2. Beoordeling van het middel
Het middel kan niet tot cassatie leiden. Dit behoeft, gezien art. 81, eerste lid, RO, geen nadere motivering nu het middel niet noopt tot beantwoording van rechtsvragen in het belang van de rechtseenheid of de rechtsontwikkeling.
3. Beslissing
De Hoge Raad verwerpt het beroep.
Dit arrest is gewezen door de vice-president A.J.A. van Dorst als voorzitter, en de raadsheren J. de Hullu en M.J. Borgers, in bijzijn van de waarnemend griffier A.C. ten Klooster, en uitgesproken ter openbare terechtzitting van 11 juli 2017.
Conclusie 20‑06‑2017
Inhoudsindicatie
Mishandeling van een portier van een horecagelegenheid. Afwijzing van het verzoek tot het bekijken van camerabeelden ttz. in h.b., art. 309.2 en 315.1 Sv. HR: art. 81.1 RO.

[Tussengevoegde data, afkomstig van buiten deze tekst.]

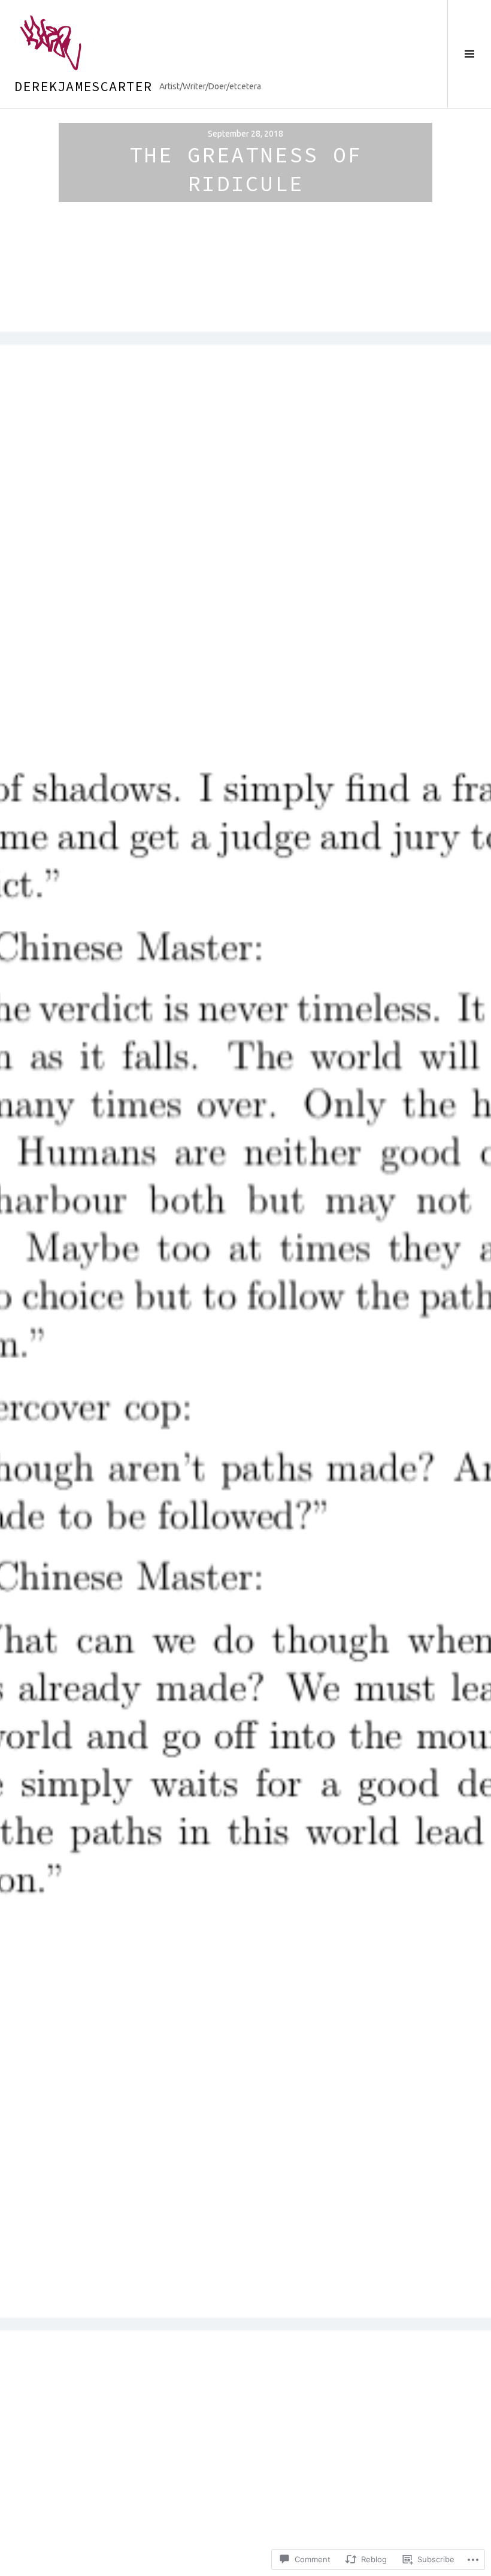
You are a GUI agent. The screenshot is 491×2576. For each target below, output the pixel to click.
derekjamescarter (83, 86)
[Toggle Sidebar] (469, 54)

Nr. 16/00659 Zitting: 20 juni 2017 | Mr. A.E. Harteveld Conclusie inzake: [verdachte] |
De verdachte is bij arrest van 29 januari 2016 door het gerechtshof 's-Hertogenbosch wegens “mishandeling”, veroordeeld tot een geldboete van 750 euro, subsidiair 15 dagen hechtenis, waarvan 250 euro, subsidiair 5 dagen hechtenis, voorwaardelijk met een proeftijd van twee jaren.
Namens de verdachte is cassatieberoep ingesteld. Hiertoe heeft mr. Th.J. Kelder, advocaat te ’s-Gravenhage één middel van cassatie voorgesteld.
Het middel
3.1. Het middel richt zich tegen de afwijzing van het verzoek van de verdachte tot het bekijken van camerabeelden ter terechtzitting in hoger beroep.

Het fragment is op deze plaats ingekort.